Pierre's wartime atrocity and his cold-hearted willingness to protect himself at any cost in the present are unlikely to endear him to the audience. On the other hand, the nature of the conspiracy against him by sinister forces, his failing health, and his sincere, if somewhat pathetic, religiousness render him an individual of some ambiguity. In the end, while Livi and Roux are the characters the viewer will naturally root for, Brossard will attract some small amount of sympathy because, perhaps, it's the popular Michael Caine in the role.
For me, the biggest problem with this otherwise reasonably intelligent film is the casting. Caine's Cockney British accent is never entirely submerged, and the other main roles have gone to Brits, most obviously Northam and Swinton. This is, after all, supposed to be France, but it might as well have been rural Hampshire! And it's never made clear why both the Church and powerful members of the government found it necessary or desirable to protect such a low-level Vichy functionary for so long anyway. Some conspiracies play better as fiction, and the Church is an ever-popular villain, especially if the Jesuits or a rogue cardinal or two are involved.

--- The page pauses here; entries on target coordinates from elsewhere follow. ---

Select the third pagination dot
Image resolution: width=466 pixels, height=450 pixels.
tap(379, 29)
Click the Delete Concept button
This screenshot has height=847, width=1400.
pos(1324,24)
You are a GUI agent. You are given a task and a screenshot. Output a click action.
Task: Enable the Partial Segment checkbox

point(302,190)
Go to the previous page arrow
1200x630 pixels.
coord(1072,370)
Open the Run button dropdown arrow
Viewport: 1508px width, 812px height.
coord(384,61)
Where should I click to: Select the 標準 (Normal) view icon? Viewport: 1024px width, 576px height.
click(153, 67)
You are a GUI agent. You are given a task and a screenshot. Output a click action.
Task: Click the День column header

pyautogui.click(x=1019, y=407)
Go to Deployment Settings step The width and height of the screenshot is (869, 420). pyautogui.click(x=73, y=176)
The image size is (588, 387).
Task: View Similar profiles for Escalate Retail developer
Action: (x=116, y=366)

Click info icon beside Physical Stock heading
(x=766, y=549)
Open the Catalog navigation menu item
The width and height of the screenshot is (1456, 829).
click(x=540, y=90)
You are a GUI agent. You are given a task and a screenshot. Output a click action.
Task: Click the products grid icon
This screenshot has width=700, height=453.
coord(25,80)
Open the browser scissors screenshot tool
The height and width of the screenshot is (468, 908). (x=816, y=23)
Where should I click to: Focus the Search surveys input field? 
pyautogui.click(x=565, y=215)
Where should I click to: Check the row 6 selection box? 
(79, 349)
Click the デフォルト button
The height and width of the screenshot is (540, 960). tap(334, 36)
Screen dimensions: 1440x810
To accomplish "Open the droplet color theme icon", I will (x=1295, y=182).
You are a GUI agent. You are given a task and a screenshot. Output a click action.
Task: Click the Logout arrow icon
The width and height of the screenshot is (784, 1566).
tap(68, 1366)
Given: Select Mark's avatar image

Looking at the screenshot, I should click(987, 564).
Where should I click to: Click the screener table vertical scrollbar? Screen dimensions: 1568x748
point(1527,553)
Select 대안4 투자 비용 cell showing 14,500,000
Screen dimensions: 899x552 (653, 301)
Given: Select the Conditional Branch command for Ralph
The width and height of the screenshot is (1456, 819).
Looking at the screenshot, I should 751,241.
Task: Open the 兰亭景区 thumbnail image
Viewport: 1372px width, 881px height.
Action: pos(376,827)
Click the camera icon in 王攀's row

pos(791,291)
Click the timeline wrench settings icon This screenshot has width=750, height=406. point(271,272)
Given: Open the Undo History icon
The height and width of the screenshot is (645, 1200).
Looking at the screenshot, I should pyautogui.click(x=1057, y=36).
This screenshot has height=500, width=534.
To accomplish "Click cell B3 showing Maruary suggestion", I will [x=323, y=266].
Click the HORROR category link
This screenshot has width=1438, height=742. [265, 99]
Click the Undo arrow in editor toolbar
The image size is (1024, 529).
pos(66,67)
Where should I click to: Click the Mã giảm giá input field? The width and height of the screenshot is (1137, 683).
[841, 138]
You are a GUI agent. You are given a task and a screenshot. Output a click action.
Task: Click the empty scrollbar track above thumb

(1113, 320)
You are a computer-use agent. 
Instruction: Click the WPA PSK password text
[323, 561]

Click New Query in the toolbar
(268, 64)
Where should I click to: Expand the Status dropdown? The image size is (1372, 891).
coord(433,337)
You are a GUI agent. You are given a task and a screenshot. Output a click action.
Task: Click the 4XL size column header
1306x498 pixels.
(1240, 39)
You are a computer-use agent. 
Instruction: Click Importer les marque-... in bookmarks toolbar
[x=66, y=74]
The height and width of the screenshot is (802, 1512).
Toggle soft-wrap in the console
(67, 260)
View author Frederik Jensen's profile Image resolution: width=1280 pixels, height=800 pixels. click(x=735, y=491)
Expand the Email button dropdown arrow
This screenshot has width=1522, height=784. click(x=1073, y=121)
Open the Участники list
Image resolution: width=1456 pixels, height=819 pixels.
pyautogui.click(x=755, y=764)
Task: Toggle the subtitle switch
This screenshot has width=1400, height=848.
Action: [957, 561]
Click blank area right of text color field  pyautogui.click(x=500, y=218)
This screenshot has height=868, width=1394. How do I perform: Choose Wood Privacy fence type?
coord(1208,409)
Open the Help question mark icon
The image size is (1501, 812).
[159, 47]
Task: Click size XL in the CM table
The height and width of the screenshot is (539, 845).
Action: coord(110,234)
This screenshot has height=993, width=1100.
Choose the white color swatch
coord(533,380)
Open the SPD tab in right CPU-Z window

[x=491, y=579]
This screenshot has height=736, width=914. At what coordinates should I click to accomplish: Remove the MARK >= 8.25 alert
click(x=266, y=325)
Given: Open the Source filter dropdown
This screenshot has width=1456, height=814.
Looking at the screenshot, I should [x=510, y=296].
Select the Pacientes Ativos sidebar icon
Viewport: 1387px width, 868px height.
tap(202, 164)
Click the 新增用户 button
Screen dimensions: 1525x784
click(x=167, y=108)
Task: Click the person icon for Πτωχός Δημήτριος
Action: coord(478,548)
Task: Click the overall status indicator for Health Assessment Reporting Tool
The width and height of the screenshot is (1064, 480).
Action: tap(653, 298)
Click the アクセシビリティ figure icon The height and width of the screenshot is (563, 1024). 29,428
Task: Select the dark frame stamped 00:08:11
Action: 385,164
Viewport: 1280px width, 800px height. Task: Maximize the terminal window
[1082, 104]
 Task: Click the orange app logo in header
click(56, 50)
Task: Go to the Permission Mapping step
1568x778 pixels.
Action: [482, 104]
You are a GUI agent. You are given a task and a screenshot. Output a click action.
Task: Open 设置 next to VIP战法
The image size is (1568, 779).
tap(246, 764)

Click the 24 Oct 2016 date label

THE STATEMENT justly rates three stars, but I'm bumping it up a notch solely for Caine's performance (despite the accent). Northam and Swinton are also both effective.
One of the DVD's special features is an interview with Michael, in which he reveals that he was attracted to the Brossard role simply because he's rarely asked to play an unpleasant character not softened by his trademark cheeky humor. (I guess he forgot about SHINER!)